REQUIRED TASKS —
**A.** Duplicate the part of the film entry below, starting at "Who's the Woman, Who's the Man? (金枝玉葉" and ending at "She's a Man.".
**B.** Answer these questions from the film entry below:
(i) Who edited the film?
(ii) What is its running time?
(iii) Which 1994 film is it a sequel to?

··· DOCUMENT SEGMENT

- Theatrical release poster
- Directed by: Peter Chan
- Screenplay by: Aubrey Lam James Yuen
- Story by: Peter Chan Chan Wai Clarence Hui James Yuen Aubrey Lam Jojo Hui
- Produced by: Peter Chan
- Starring: Leslie Cheung Anita Mui Anita Yuen
- Cinematography: Henry Chan Jingle Ma
- Edited by: Chan Kei-hop
- Music by: Clarence Hui Chiu Tsang-hei Peter Kam
- Production companies: United Filmmakers Organisation Golden Harvest Entertainment
- Distributed by: Golden Harvest
- Release date: 15 August 1996;
- Running time: 107 minutes
- Country: Hong Kong
- Language: Cantonese
- Box office: HK$20,915,998

= Who's the Woman, Who's the Man? =

1996 Hong Kong film by Peter Chan

Who's the Woman, Who's the Man? (金枝玉葉 2) is a 1996 Hong Kong romantic comedy film directed by Peter Chan and starring Leslie Cheung, Anita Yuen, Anita Mui, Jordan Chan, Theresa Lee, Eric Tsang. It is a sequel to the 1994 film He's a Woman, She's a Man.

······
··· RECORDS PROVIDED

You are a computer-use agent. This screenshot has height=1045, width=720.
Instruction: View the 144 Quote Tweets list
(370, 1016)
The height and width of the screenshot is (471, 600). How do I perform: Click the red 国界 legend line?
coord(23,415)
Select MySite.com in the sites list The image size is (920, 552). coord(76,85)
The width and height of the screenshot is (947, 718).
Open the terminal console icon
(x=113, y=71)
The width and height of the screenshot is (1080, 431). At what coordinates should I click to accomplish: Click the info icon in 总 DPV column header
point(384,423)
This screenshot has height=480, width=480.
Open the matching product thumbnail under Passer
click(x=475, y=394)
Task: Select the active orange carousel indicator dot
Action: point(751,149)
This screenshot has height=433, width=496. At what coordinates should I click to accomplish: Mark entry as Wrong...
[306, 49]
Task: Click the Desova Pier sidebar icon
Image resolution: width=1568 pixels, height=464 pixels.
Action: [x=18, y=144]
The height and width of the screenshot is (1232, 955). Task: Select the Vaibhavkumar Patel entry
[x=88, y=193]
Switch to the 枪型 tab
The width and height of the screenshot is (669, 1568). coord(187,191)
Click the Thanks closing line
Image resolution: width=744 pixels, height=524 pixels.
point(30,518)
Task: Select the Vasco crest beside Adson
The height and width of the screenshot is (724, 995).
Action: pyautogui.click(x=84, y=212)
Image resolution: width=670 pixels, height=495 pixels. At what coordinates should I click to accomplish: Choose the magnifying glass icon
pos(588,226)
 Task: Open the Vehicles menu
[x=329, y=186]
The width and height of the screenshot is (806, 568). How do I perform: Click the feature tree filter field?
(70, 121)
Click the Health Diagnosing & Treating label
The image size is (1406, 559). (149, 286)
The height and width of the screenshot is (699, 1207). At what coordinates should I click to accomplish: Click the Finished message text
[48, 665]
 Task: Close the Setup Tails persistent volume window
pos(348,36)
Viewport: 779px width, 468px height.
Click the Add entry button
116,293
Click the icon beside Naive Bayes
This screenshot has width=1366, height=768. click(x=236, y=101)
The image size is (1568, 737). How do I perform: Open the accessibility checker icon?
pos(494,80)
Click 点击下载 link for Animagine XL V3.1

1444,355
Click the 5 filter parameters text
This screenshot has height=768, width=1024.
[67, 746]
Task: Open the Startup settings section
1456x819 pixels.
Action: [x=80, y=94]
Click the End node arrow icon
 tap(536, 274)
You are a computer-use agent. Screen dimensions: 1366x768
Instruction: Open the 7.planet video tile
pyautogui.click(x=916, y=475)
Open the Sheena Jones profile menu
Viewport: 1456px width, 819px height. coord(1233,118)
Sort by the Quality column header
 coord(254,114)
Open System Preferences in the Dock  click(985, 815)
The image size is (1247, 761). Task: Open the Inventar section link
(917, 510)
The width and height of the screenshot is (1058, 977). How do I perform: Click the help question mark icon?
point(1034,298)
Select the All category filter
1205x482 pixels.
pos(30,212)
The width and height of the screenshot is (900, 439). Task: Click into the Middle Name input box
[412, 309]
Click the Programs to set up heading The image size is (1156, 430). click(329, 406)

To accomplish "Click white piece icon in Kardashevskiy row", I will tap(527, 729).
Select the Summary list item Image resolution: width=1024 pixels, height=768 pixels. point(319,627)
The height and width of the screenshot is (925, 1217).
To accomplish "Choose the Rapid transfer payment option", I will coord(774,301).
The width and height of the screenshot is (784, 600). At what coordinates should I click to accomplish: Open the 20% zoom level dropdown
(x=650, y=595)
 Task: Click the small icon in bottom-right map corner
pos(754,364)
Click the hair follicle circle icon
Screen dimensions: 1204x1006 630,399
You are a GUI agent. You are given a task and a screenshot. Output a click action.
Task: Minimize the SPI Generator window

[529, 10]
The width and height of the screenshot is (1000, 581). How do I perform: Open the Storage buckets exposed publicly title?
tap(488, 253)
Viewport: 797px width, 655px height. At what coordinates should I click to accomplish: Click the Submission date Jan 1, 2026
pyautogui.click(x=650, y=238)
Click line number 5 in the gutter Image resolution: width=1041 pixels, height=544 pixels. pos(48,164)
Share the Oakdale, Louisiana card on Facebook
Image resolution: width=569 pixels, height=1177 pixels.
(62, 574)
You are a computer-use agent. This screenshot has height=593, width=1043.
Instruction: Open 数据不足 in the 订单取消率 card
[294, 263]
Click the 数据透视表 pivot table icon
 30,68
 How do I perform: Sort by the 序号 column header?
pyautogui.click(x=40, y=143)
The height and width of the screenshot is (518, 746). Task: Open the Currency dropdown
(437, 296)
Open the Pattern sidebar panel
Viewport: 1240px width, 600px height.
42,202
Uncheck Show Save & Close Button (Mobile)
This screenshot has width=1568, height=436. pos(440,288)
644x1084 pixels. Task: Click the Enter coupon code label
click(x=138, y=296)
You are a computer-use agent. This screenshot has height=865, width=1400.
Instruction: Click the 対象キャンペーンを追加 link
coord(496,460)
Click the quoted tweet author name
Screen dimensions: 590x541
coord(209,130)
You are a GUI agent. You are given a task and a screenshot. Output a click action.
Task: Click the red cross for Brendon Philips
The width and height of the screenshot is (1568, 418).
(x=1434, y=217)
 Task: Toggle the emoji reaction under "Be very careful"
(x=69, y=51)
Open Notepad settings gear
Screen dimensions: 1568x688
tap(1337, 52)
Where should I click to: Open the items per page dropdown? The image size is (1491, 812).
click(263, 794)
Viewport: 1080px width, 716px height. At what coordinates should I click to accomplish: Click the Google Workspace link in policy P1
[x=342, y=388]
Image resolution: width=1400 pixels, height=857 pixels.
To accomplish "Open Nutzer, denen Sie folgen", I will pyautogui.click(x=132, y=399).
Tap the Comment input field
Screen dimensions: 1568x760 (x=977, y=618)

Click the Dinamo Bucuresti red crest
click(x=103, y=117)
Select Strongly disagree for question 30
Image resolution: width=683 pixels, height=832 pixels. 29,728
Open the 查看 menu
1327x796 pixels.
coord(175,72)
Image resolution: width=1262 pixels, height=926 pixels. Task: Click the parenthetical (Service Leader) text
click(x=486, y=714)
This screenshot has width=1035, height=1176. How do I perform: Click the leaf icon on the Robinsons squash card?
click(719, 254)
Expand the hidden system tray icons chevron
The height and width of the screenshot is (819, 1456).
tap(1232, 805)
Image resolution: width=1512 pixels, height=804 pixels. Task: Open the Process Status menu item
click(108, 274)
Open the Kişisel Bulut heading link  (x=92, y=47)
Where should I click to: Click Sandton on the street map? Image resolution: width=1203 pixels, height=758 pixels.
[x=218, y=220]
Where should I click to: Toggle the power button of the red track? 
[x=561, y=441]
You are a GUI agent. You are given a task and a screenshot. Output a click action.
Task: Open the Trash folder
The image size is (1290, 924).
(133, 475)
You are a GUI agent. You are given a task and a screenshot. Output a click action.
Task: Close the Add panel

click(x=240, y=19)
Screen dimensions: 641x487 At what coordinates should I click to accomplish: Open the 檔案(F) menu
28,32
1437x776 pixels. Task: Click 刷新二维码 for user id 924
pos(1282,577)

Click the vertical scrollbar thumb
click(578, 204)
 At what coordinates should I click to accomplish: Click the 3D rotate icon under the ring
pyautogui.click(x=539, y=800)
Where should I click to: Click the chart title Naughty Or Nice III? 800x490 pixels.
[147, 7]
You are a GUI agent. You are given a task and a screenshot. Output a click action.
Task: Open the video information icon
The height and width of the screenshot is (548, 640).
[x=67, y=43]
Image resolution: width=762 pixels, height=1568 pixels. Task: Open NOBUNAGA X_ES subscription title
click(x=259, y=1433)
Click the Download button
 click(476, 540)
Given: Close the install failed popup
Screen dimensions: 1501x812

······

SOLUTIONS TO EACH TASK —
**A.**
Who's the Woman, Who's the Man? (金枝玉葉 2) is a 1996 Hong Kong romantic comedy film directed by Peter Chan and starring Leslie Cheung, Anita Yuen, Anita Mui, Jordan Chan, Theresa Lee, Eric Tsang. It is a sequel to the 1994 film He's a Woman, She's a Man.

**B.**
(i) Chan Kei-hop
(ii) 107 minutes
(iii) He's a Woman, She's a Man